In the 5th, Serafini found himself in trouble yet again, as he had runners on first and 2nd with nobody out. But once again, the Tigers could not score, as Serafini got a strikeout, then induced a 4-6-3 double play on Akahoshi.

However, in the 6th the Tigers finally made the most of one of their chances. Serafini gave up a single to Sheets and then walked Kanemoto with one out. Valentine went to his bullpen, sending Shingo Ono to the mound to try to stem the tide. Ono gave up a bloop single to Imaoka that scored Sheets to put the Tigers on the board at 3–1. Shinjiro Hiyama then kept the rally going by singling just past second to pull the Tigers ever closer at 3–2. In just one inning, the Tigers had matched their offensive output over three games. Akihiro Yano came up with a chance to keep it going, but he grounded into yet another inning-ending double play for the Tigers.

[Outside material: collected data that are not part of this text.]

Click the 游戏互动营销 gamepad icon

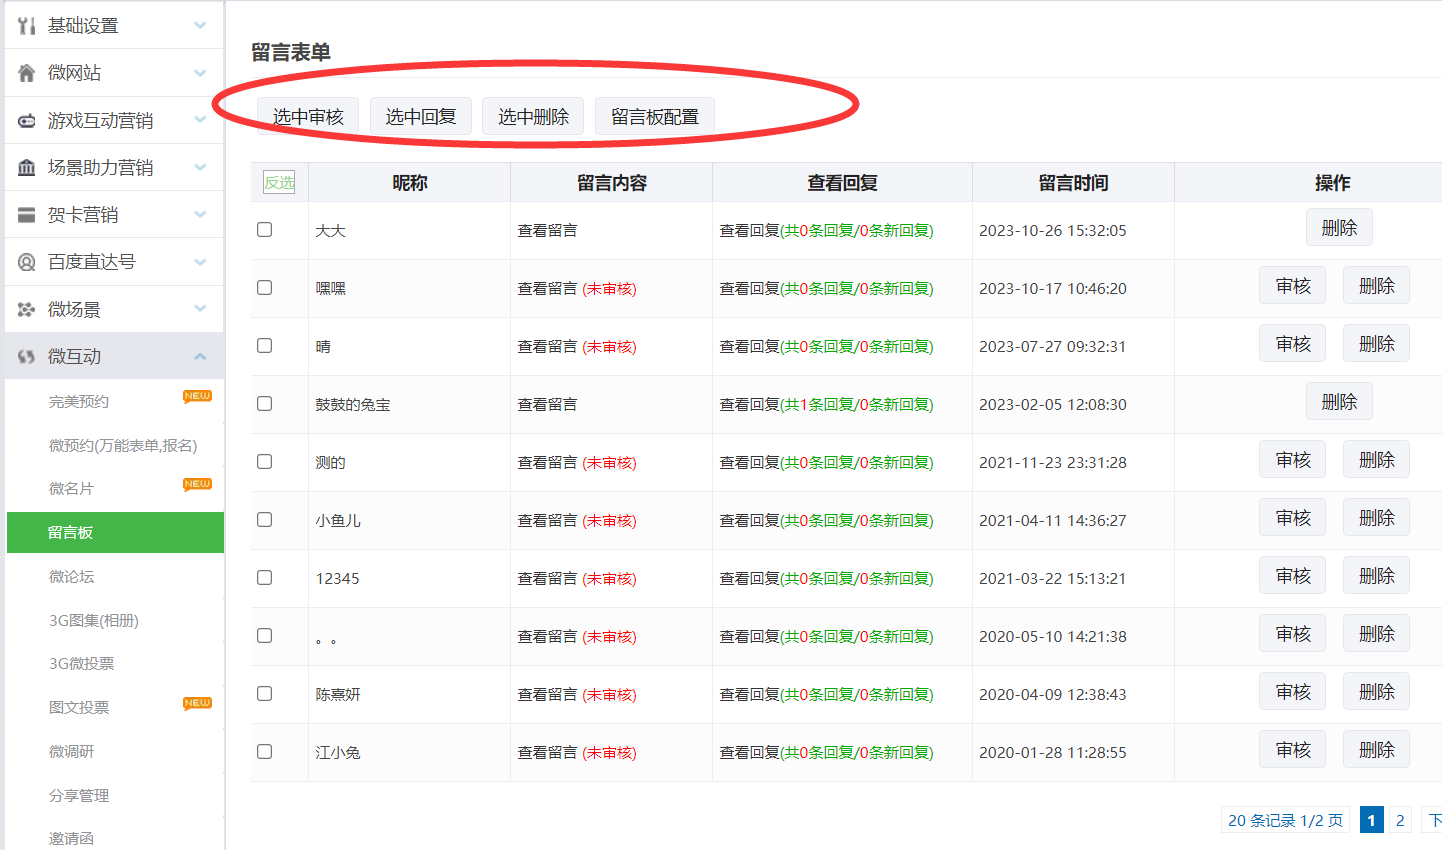point(27,121)
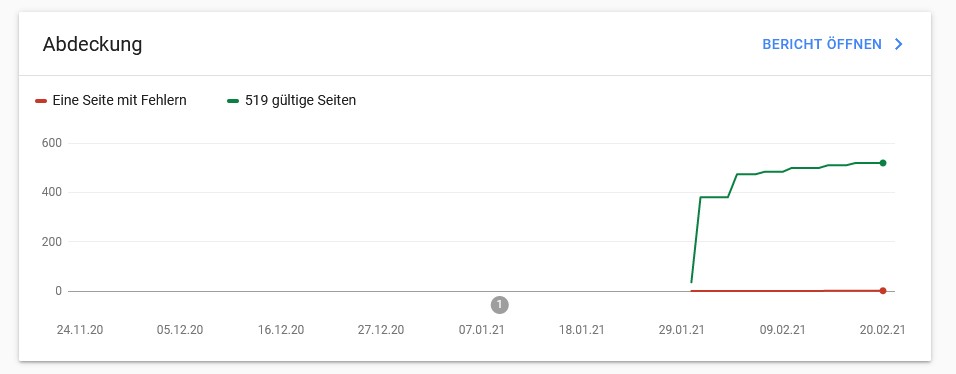Click the 400 value on the y-axis
The height and width of the screenshot is (374, 956).
click(x=53, y=192)
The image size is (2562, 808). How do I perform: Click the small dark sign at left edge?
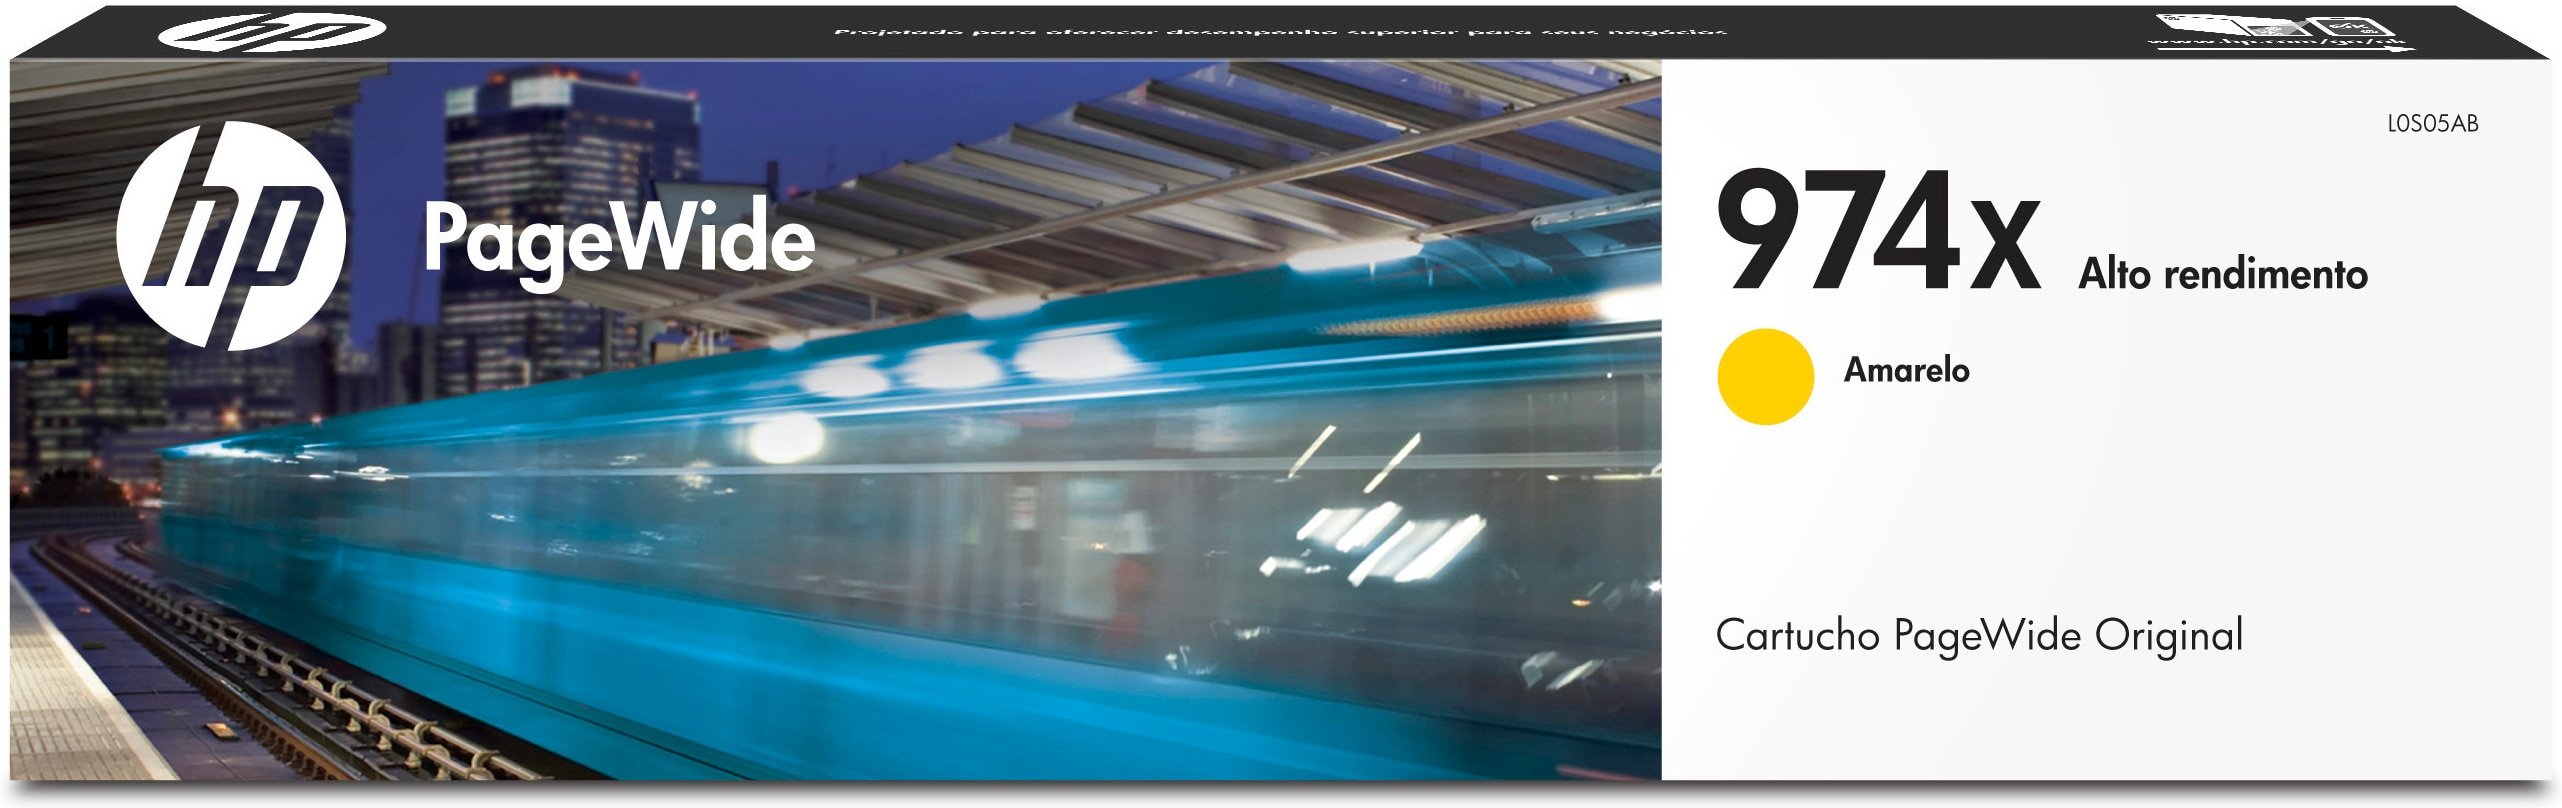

From there, the last three innings were a battle of the bullpens. Both teams fired scoreless 7th innings, and with one on and one out in the 8th, Yabuta struck out both Kanemoto and Imaoka to end the inning. Masahide Kobayashi came in to end the series, his first appearance in the series. It did not start well, as Kobayashi issued a four-pitch walk to Hiyama to start the inning. Yano tried to sacrifice Hiyama to 2nd, but his sacrifice bunt attempt was popped up and caught by Fukuura, and Hiyama was doubled off at 1st for the Tigers' 3rd double play of the game. Kobayashi then got Fujimoto swinging to end the game and the series.

Wednesday, October 26, 2005 6:15 pm (JST) at Hanshin Koshien Stadium in Nishinomiya, Hyōgo Prefecture
| Team | 1 | 2 | 3 | 4 | 5 | 6 | 7 | 8 | 9 | R | H | E |
| Lotte | 0 | 2 | 1 | 0 | 0 | 0 | 0 | 0 | 0 | 3 | 7 | 0 |
| Hanshin | 0 | 0 | 0 | 0 | 0 | 2 | 0 | 0 | 0 | 2 | 7 | 0 |
Starting pitchers: LOT: Dan Serafini (0–0) HAN: Naohisa Sugiyama (0–0) WP: Dan Serafini (1–0) LP: Naohisa Sugiyama (0–1) Sv: Masahide Kobayashi (1) Home runs: LOT: Lee Seung-Yeop (3) HAN: none Attendance: 47,810

==Aftermath==

The final aggregate score for the series was 33–4, the most one-sided Japan Series in the event's history. With the win, the Marines won their first Japan Series Championship since 1974, when they were known as the Lotte Orions. In addition, Bobby Valentine was the first foreign manager to win a Japan Series championship.

The series MVP was Toshiaki Imae, who recorded eight straight hits in the first two games, and finished with a .625 average for the series with one home run and nine runs batted in.